From the Gridiron to the Kitchen: Karl Howard’ Student Story

Charlie Ruffolo • January 29, 2025

When Karl Howard was younger, he never really had an interest in cooking. It wasn’t until he started his first job at Papa John’s that he discovered a passion for the culinary arts. “Growing up, I didn’t like cooking. I’ve always had artistry in me, but that job was the first one that allowed me to create something,” remembers Karl. With a background in theatre and athletics, Karl has always been an artistic leader. The opportunity to show his creative side led him to Louisiana Culinary Institute. “My first real restaurant job was at the Londoner in Baton Rouge. I didn’t know what ‘cooking’ really was, but I loved plating.” Karl even began cooking at home and developed a true passion.

While Karl is a Baton Rouge native, his family moved to Las Vegas when he was five. After playing collegiate football at The College of the Desert, Karl was ready for a change. “I was studying mass communication. I love to do videography, which is something I can incorporate into my cooking.” He frequently posts on social media as @ChefKarl21. His next step was enrolling at Southern University, but he still felt like something was missing.

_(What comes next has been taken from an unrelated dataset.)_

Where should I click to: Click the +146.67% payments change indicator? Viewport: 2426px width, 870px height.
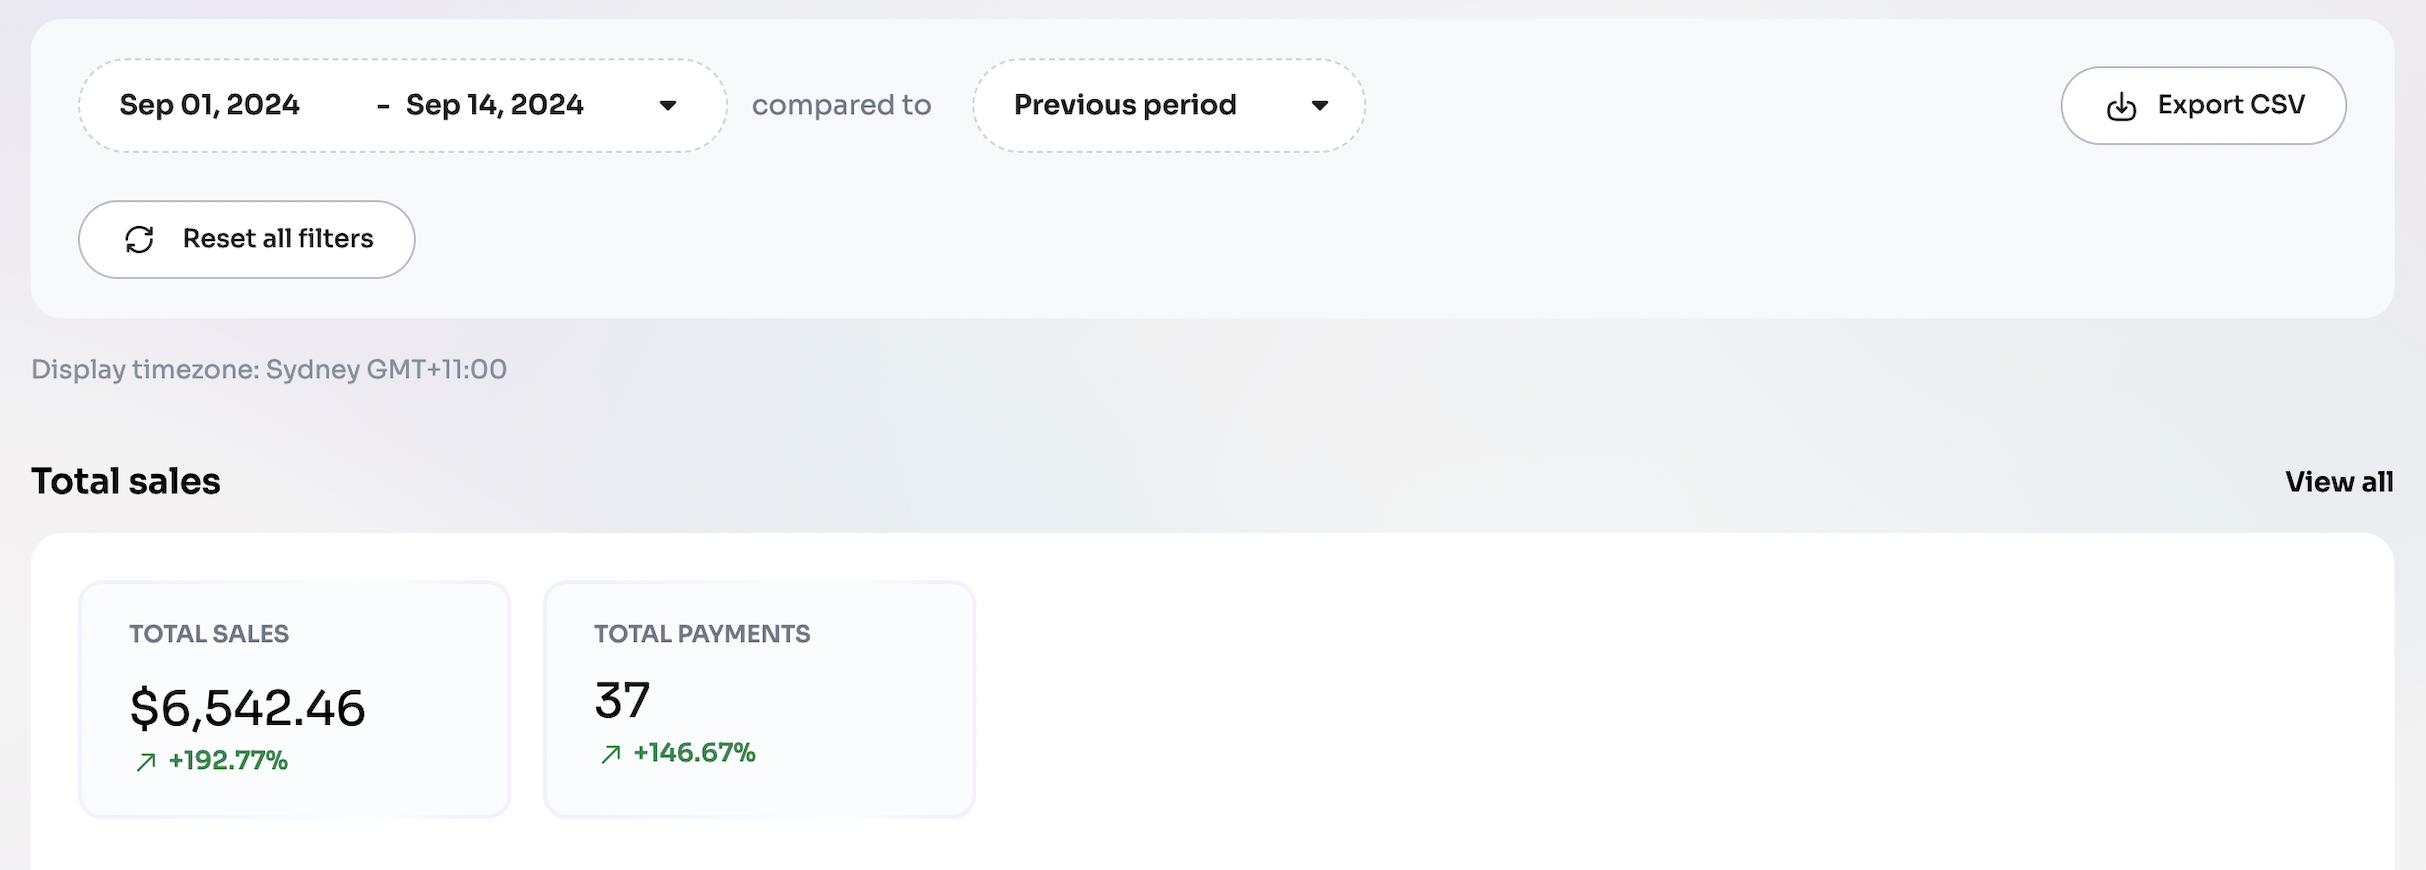[694, 753]
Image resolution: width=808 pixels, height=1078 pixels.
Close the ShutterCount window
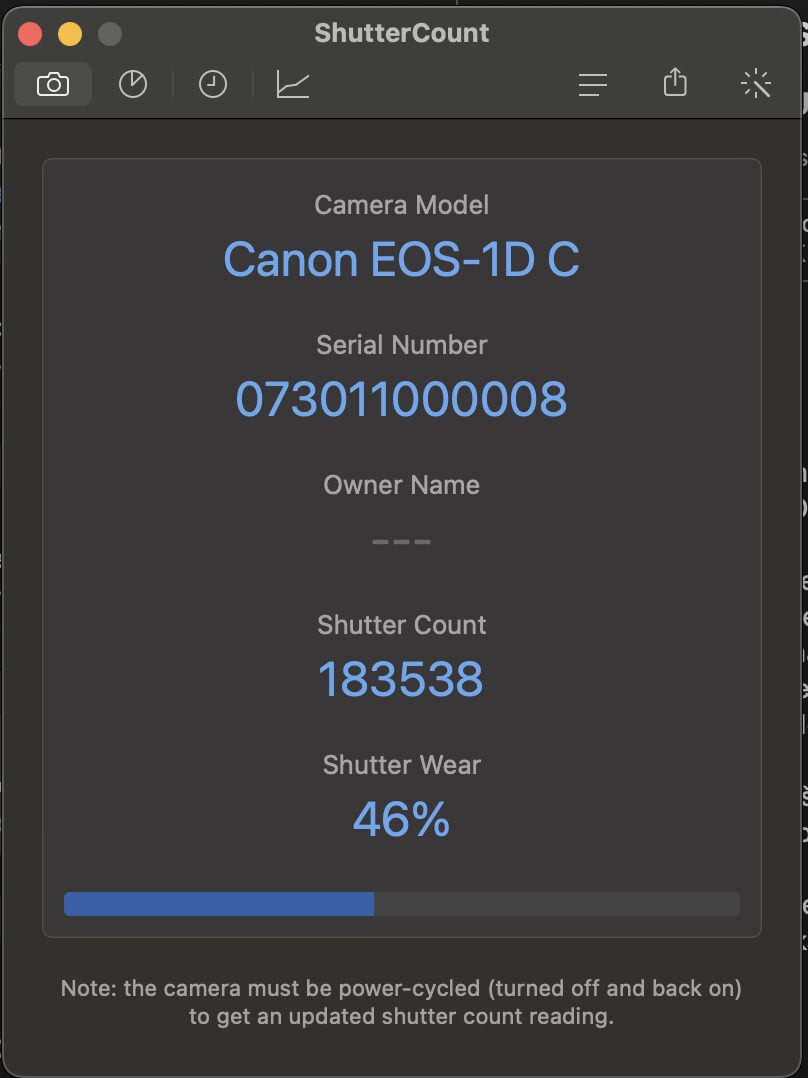30,33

Benefits of Culinary School

“I didn’t even tour LCI. I heard nothing but great things, followed them on Instagram, and loved what I saw,” remembers Karl. Confidence has been a key takeaway and growth opportunity throughout Karl’s time so far. “My confidence in cooking has grown so much.” His culinary education has been a huge benefit for his private dining endeavors. “I started doing private dining and catering before culinary school, and I was always nervous.”


Challenges of Culinary School

Even with a new outlet for his passion, culinary school is not without its challenges. “Costing, how to buy ingredients, and to know how much is needed was my first challenge. I would run out for private dining events. Learning those strategies was a challenge, but important to learn.”


As Karl is wrapping up his culinary degree in the savory program, he looks forward to opening his own restaurant. “I would love to run a catering business out of my restaurant. I would also like to teach people how to cook. Not just back of the house, but everything in the industry.”